Gerhard Tersteegen (1697–1769) was a German Reformed mystic, hymn writer, and spiritual counselor — a ribbon weaver by trade who never took holy orders, yet became one of the most trusted spiritual guides of eighteenth-century Europe. His hymns, including "Gott ist gegenwärtig" ("God Himself Is Present"), are still sung around the world, and his devotional writings have guided readers into the hidden life of prayer for nearly three centuries.

Early Life in Moers

Tersteegen was born on November 25, 1697, in Moers, a small town on the lower Rhine. His father, a merchant, died when Gerhard was a young child. Though a gifted student, family circumstances ended his formal education early, and he was apprenticed to a merchant relative in Mülheim an der Ruhr.
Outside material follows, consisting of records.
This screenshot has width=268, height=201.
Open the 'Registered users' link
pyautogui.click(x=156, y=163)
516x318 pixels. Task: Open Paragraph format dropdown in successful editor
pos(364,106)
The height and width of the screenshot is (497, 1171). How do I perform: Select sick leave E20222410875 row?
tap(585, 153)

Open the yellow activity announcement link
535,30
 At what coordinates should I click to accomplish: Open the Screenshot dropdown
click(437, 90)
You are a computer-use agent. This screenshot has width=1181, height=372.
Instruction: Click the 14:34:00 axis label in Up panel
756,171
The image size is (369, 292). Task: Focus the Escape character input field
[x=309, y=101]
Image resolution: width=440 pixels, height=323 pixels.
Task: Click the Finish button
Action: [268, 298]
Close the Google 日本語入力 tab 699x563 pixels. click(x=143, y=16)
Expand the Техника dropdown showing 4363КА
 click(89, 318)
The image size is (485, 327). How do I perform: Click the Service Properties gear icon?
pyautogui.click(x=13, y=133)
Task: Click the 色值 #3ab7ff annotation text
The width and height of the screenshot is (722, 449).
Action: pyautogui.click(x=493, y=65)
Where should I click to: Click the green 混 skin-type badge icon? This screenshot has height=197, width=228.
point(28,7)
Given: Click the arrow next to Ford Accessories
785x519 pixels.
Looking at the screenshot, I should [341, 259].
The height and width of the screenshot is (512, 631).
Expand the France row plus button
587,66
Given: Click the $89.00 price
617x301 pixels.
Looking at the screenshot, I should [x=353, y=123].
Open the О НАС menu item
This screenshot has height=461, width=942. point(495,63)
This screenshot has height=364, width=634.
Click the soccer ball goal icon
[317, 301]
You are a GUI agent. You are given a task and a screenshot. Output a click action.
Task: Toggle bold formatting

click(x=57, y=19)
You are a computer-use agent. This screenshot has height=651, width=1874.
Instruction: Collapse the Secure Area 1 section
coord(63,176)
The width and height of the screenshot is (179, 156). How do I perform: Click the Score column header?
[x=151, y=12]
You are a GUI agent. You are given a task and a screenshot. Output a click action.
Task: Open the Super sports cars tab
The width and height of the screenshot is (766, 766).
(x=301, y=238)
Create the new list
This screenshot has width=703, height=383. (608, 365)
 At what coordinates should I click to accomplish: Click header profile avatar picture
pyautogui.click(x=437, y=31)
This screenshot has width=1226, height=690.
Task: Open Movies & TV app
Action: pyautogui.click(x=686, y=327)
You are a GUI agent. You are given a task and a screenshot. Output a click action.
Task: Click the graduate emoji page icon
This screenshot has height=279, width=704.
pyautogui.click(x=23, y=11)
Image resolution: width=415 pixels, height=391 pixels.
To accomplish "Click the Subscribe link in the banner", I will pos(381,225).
Finding the life of commerce crowded and distracting, he gave it up for the humbler trade of silk-ribbon weaving — work he chose deliberately because it left his mind free for prayer and his room free of company.

Darkness and Covenant

His early spiritual life was not serene. Tersteegen passed through roughly five years of inner darkness in which the sense of God's nearness vanished entirely. The darkness broke in 1724, and in gratitude he wrote a covenant of self-dedication to Jesus Christ — signing it, according to the well-attested account, in his own blood.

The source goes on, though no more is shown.